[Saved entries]
=-=-=-=-=

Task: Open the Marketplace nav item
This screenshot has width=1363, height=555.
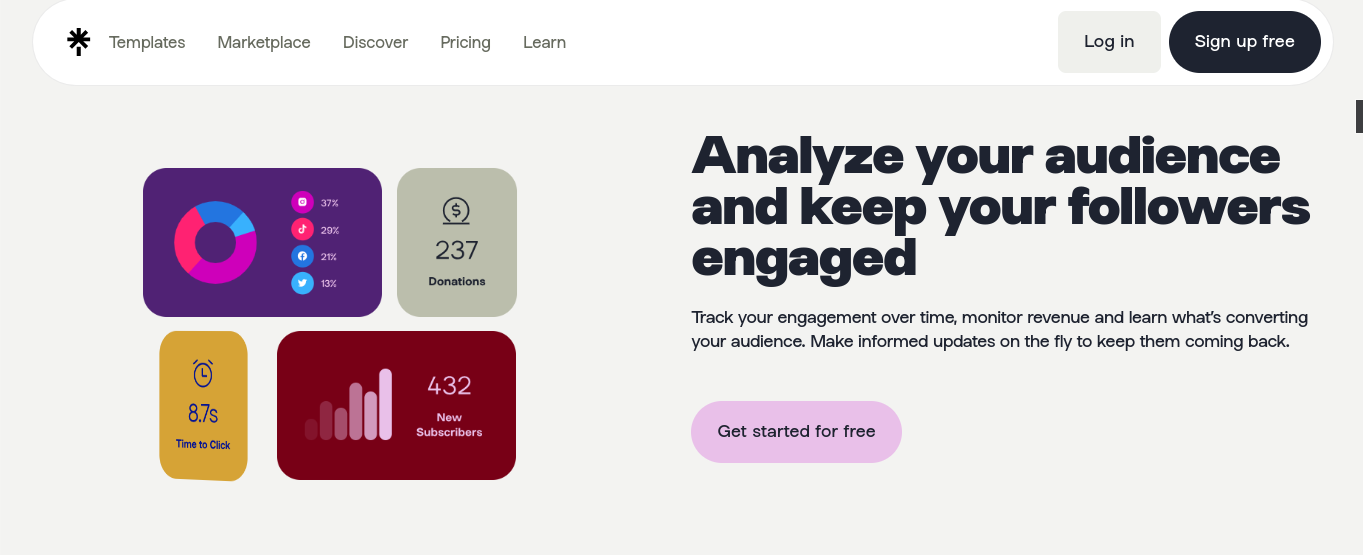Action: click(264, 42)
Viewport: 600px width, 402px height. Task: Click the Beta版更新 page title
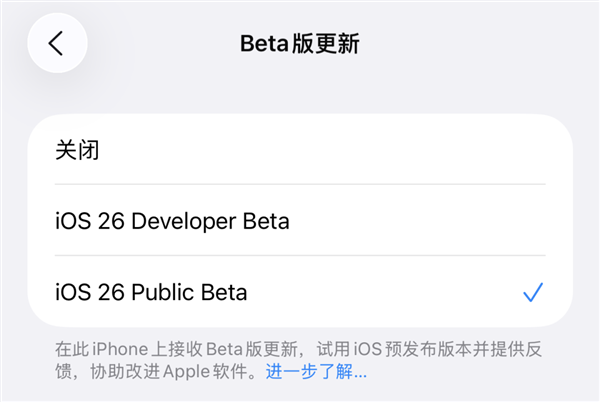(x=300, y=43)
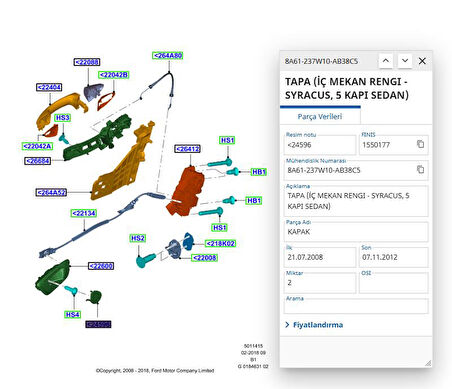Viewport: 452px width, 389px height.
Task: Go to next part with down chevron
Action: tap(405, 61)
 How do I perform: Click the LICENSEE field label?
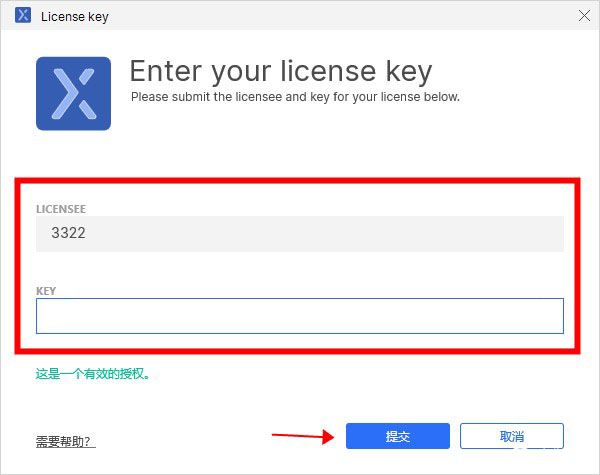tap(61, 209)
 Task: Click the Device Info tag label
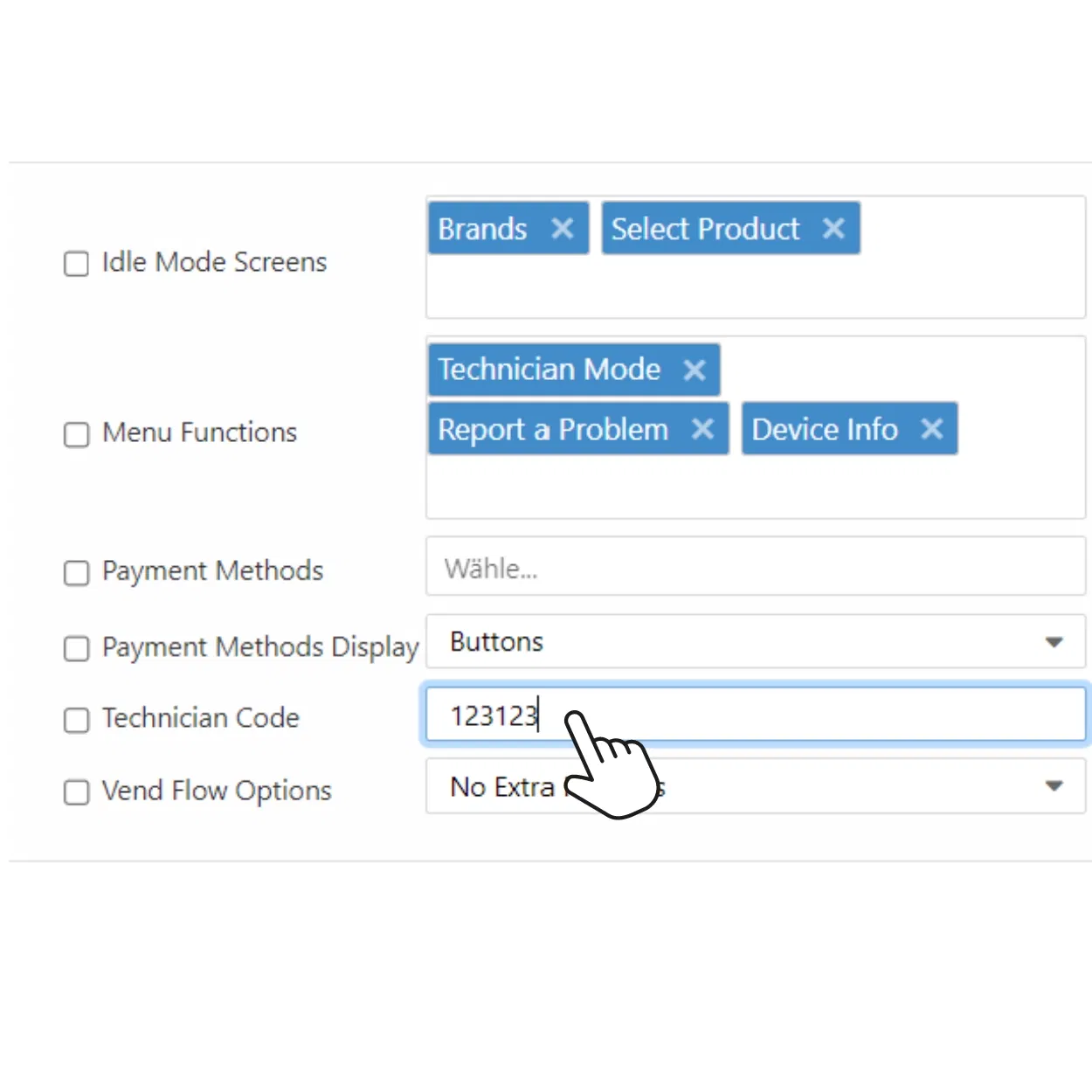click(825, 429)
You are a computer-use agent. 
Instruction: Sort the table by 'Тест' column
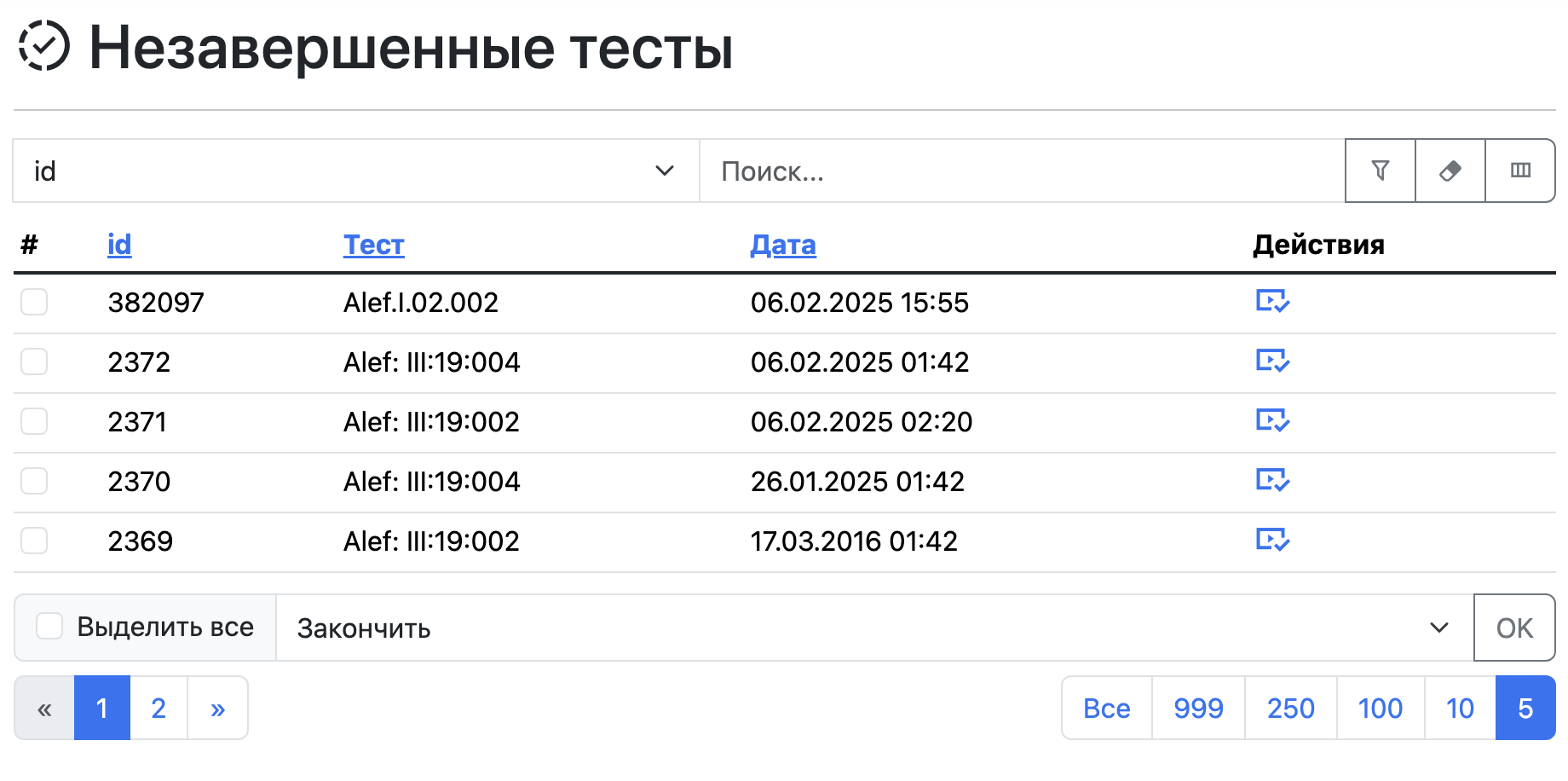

=-=-=-=-=

▶ **WHAT TO PRODUCE**:
The data above are to be repeated word for word, with any pictures left out.

▶ **ANSWER BOX**:
Task: Open the Marketplace nav item
This screenshot has width=1363, height=555.
Action: click(264, 42)
Viewport: 600px width, 402px height. Task: Click the Beta版更新 page title
(x=300, y=43)
Viewport: 452px width, 389px height.
Task: Go to next part with down chevron
Action: tap(405, 61)
 How do I perform: Click the LICENSEE field label?
tap(61, 209)
 Task: Click the Device Info tag label
click(825, 429)
You are a computer-use agent. 
Instruction: Sort the table by 'Тест' column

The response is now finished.